SQL itself maintains a cache containing the most recently executed SQL statements or procedures or functions.
The database will often retrieve data from permanent storage (the disc) and stage it in main memory for fast access.
This in-memory data cache is a lot faster than working with files.
Most of our optimizations aim to reduce input/output operations with the disk since it is a lot slower than the computer.
Often the query optimizations are related to the optimal order of processing the steps of the query for the faster execution time
In distributed databases, the selection of sites and servers is important to minimizing network costs.
Some optimizations are actually handled by the DB itself - automatically - while others can only be done manually
- The first of these automatic optimizations is static query optimization, which is done when the SQL is “compiled” by the DB
- Other automatic optimizations occur at DB run time, since that’s is when the actual query sequences appear. This allows the DBMS to leverage the most up-to-date information about the database.

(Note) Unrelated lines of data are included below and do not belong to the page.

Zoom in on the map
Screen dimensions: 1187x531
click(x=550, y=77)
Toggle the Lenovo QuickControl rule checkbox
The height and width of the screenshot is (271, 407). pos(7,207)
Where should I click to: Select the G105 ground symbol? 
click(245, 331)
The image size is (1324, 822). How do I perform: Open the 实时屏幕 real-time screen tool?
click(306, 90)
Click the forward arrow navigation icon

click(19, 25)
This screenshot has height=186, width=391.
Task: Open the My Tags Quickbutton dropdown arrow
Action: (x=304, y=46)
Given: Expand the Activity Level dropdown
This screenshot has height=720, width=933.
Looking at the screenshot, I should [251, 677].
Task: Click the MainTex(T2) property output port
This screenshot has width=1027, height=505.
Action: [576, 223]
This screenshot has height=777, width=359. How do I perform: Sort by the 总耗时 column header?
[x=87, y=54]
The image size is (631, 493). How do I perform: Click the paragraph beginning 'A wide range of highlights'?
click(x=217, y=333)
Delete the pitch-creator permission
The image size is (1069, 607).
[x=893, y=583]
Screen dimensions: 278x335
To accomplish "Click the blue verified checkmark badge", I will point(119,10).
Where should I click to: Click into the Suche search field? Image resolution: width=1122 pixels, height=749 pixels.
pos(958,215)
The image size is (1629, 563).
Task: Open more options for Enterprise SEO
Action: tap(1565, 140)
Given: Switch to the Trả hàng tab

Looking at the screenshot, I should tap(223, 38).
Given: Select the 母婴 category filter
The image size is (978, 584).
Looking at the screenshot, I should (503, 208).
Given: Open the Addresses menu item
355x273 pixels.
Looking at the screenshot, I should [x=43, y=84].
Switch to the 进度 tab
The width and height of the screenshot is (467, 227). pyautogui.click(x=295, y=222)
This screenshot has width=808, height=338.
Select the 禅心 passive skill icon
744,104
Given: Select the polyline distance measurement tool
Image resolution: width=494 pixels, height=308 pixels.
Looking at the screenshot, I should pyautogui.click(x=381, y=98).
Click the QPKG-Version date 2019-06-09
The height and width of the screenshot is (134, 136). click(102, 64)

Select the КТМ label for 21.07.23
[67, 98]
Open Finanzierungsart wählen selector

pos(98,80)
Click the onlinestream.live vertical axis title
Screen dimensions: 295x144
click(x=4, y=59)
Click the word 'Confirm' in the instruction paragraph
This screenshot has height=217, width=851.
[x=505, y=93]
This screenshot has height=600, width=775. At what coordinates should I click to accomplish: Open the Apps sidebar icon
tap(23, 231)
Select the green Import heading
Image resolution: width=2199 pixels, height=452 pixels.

The DBMS maintains statistics about the database

number & size of tuples
previous average access times
number of users accessing it

These statistics are used by the DBMS to determine the best access strategy.

How a DBMS processes SQL queries

SLIDE 3, 4

Parse the SQL Query

Usual parsing techniques are employed - break it down into smaller parts
Rewrite the SQL in relational algebra expressions which are much easier to work with
Apply transformation rules to those expressions to find equivalent, but more efficient, queries
Devise a plan for the most efficient way to access the data, including the complex I/O operations required.
IMPORTANT
- A key technique for optimizing queries is to determine whether an equivalent access plan already exists in the SQL Cache
- If not, the optimizers evaluates the alternative plans and chooses one to use AND store in the SQL cache.

Run the Query
- Acquire needed locks
- Fetch the data into the data cache
- Execute transactions
Fetch the result and return it.
- Temporary table space may have been used
- Copy result into Client cache (if there is one)
- Initiate return of results to Client

What kinds of I/O plans might be used?

what can go wrong?

Lots of things can still slow it down

slow system (CPU, network, hard disks)
insufficient system memory (including caches)
client load
security (encryption, authentication)
poorly-written application

About the importance of indexes in query processing

So how do databases find stuff so fast? Their indexes play a key (ha!) role

full table scans are too slow, even with caches
- How would you even decide what would to put in the cache?
help with searching, sorting, joins, and aggregate functions like AVG
Just like the index in a book, a DB index is an ordering of one or more attributes

Slide 5, 6

We have an optional set of lecture notes on indexing and hashing

The types of decisions the query optimizer has to make

Relational algebra expressions sometimes have equivalents that are simpler. One job of the query optimizer is to find those equivalents and choose the least expensive one.

Query Opt

Once the query is represented in RelAlg expressions, the optimizer tried to find faster equivalent ones.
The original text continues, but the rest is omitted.